日本の女性解放運動とノルウェー

c0166264_13381888.jpg10月14日(金)、オスロの国立博物館の「警察医務室前のアルバーティン」前には、高校生が大勢いた。解説者の話を聞きながら絵を見つめていた。

「警察医務室前のアルバーティン」は、1880年代、ノルウェー政府を公娼制廃止に導いたとされる絵画である。

2016年のノルウェーは、法で、買春する側(男性がほとんど)とあっせんする側を禁じている。金でセックスを買う人を罰することでプロステチュートを減らそうというものだ。しかし、オスロのある地区では、夜になると売買春婦らしき姿をよく見かけると友人たちは言う。移民難民の増大も要因のひとつだともいわれている。さらに、ネットによるポルノ写真の拡散は深刻な社会問題だ。

ノルウェーの性の商品化は、日本など多くの国々と同じように、加熱するばかりだ。そんな21世紀のノルウェーの高校生たちは、19世紀の歴史的絵画をどんな思いで見たのだろう。

さて、今から88年も前に、この絵画を見て感動した日本女性がいた。海を渡ってノルウェーを訪問したクリスチャン久布白落実である。

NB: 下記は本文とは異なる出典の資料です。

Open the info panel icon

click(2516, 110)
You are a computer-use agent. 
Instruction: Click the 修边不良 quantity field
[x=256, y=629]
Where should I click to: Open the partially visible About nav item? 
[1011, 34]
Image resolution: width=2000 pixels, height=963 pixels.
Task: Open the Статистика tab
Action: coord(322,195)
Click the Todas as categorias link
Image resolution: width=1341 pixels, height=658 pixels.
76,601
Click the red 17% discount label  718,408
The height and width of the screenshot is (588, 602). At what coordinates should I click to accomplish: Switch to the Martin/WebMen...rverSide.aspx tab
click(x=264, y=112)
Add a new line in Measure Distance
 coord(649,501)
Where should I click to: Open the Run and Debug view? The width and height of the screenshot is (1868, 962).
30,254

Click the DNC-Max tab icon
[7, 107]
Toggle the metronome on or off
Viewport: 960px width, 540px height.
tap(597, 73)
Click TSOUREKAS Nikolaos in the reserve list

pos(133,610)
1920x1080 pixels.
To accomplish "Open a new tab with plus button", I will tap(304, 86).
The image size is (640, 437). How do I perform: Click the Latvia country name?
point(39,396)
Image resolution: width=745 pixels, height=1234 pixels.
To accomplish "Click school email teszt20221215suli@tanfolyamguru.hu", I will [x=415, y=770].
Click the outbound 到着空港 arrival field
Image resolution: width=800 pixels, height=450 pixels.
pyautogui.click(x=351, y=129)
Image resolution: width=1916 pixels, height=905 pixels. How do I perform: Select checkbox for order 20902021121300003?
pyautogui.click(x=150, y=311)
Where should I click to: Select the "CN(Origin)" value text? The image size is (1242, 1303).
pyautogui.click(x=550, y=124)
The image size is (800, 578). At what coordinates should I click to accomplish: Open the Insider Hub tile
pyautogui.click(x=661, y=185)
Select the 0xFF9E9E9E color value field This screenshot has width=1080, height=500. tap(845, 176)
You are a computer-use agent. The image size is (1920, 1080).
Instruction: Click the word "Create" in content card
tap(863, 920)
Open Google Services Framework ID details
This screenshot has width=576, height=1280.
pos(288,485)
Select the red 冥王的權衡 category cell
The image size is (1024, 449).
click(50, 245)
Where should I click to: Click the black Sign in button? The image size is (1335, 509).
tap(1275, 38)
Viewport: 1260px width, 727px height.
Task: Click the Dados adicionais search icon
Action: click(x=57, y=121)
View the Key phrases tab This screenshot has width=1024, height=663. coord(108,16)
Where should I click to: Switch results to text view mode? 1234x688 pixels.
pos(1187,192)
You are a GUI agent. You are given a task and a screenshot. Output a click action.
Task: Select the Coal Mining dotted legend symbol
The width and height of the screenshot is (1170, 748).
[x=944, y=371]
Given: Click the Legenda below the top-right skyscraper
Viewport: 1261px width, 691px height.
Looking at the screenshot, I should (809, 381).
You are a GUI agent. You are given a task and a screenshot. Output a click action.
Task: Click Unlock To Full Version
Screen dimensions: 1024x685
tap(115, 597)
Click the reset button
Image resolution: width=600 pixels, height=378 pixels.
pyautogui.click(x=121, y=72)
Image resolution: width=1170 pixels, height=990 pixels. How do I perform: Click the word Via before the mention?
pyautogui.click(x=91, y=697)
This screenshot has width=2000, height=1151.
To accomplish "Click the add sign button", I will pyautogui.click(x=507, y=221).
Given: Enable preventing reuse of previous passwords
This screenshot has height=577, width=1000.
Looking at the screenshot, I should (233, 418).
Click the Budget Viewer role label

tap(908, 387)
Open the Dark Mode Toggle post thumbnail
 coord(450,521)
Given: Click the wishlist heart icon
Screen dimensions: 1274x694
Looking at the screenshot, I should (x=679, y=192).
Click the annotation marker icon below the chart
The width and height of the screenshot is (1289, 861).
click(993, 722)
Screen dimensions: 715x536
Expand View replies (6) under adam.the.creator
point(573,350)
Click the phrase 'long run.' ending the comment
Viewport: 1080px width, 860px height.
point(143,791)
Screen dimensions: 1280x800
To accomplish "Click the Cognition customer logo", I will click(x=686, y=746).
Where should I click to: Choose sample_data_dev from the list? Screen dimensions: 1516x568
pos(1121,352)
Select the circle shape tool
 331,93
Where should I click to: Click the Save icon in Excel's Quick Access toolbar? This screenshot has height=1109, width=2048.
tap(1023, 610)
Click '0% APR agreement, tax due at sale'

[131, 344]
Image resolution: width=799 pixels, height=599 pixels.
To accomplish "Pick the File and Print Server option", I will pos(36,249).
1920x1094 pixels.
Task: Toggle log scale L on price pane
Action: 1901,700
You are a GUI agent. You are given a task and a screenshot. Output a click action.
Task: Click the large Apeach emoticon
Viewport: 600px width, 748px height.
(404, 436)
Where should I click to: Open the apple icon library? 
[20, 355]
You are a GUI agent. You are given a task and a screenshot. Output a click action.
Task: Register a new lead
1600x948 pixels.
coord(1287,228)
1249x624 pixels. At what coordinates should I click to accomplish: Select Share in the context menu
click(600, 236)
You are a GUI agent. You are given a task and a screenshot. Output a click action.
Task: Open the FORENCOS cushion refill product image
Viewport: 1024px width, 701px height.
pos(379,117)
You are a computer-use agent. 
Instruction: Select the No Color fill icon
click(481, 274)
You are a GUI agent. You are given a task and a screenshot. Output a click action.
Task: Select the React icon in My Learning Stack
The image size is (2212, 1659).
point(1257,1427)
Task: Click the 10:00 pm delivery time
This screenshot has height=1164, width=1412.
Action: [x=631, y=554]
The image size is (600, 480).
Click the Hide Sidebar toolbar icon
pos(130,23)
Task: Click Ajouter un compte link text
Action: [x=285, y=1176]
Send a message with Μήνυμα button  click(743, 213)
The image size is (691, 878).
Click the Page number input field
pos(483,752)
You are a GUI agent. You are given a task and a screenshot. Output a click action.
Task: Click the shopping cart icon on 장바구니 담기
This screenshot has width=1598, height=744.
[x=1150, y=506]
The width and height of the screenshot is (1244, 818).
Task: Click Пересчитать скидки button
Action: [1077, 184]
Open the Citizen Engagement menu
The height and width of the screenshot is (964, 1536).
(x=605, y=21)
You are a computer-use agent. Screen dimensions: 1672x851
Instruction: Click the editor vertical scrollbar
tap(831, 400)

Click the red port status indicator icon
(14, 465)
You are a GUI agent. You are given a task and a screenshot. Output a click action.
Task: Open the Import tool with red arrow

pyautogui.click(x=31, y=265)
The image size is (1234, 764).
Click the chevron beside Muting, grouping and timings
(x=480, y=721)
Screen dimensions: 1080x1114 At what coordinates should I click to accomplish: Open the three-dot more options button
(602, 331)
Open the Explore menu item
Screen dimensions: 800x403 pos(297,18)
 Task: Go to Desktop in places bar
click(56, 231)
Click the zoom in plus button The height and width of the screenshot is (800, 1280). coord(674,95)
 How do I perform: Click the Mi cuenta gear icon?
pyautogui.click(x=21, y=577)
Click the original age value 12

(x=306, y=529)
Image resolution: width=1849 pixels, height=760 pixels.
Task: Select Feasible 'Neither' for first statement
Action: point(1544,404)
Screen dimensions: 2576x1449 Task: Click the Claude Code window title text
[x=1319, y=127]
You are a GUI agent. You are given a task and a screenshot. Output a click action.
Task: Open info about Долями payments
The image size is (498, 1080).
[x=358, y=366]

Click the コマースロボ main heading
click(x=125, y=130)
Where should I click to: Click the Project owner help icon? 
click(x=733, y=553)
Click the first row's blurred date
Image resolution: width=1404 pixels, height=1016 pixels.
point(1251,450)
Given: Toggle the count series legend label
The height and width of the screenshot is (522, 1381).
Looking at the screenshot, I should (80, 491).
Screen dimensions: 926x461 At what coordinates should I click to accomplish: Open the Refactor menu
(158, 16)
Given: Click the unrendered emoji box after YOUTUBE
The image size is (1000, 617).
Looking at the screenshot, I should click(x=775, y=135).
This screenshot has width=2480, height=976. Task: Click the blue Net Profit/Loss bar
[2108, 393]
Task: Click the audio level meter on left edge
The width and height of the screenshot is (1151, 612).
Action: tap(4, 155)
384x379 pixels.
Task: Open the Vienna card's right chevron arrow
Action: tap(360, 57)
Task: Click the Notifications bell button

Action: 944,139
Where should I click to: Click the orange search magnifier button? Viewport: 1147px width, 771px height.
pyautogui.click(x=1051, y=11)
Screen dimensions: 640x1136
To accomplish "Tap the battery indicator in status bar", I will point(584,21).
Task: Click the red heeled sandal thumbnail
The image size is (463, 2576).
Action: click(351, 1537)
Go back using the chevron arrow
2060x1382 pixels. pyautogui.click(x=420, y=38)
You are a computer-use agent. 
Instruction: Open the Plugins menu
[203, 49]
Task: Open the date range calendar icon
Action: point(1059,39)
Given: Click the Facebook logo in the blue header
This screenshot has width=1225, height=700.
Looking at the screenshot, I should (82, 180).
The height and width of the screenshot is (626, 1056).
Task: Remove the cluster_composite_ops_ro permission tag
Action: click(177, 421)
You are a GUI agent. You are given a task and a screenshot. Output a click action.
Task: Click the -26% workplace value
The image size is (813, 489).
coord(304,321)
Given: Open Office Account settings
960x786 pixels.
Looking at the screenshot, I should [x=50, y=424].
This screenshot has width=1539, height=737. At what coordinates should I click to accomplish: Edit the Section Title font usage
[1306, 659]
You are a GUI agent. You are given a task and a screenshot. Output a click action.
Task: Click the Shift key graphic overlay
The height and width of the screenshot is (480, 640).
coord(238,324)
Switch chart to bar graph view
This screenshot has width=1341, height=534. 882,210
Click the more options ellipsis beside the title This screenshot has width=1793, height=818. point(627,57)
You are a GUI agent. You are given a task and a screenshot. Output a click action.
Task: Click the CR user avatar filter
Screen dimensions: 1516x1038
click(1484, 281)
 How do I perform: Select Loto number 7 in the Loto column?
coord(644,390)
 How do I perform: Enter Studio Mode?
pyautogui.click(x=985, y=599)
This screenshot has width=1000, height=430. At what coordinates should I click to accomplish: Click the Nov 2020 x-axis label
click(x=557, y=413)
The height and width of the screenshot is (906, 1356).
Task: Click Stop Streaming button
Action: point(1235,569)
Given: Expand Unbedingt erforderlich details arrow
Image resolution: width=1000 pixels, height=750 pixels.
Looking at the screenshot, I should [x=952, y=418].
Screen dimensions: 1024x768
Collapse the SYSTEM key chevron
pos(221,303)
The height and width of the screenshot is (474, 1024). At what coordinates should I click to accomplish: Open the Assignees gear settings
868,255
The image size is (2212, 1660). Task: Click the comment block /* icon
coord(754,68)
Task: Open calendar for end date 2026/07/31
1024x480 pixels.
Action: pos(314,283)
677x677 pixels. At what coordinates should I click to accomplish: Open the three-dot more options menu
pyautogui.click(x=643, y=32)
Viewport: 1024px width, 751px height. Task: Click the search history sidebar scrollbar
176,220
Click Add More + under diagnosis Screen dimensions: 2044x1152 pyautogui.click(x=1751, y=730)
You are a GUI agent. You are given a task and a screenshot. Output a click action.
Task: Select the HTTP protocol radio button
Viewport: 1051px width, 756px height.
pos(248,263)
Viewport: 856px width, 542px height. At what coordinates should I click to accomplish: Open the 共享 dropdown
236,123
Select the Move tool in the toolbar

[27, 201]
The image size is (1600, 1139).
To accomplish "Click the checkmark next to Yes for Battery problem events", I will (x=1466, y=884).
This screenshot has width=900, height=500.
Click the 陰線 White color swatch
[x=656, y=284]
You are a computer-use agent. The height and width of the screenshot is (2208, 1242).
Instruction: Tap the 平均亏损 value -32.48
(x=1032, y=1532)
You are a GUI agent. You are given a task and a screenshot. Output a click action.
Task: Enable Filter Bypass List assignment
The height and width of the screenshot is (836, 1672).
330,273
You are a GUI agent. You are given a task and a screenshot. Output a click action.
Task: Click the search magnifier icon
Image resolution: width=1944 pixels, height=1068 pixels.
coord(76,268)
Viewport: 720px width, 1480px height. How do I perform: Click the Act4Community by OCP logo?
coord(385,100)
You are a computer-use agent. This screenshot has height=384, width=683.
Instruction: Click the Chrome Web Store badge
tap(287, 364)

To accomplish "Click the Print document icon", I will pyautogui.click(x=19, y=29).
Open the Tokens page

前回も報告したが、さらに今日は、帰国後に久布白落実が著した『女は歩く』(1928年11月)をもとに紹介する。その本のノルウェーの章は、こう始まる。

「諾威は、スカンディネビアの北端だ、彼等の先祖はデーンス・ノルマンスと云われて多く海賊を業とし欧州の西部の恐れとなって居た」

諾威とはノルウェーのことだ。久布白落実は、訪問の目的をこう書く。できるだけ本文のまま引用する。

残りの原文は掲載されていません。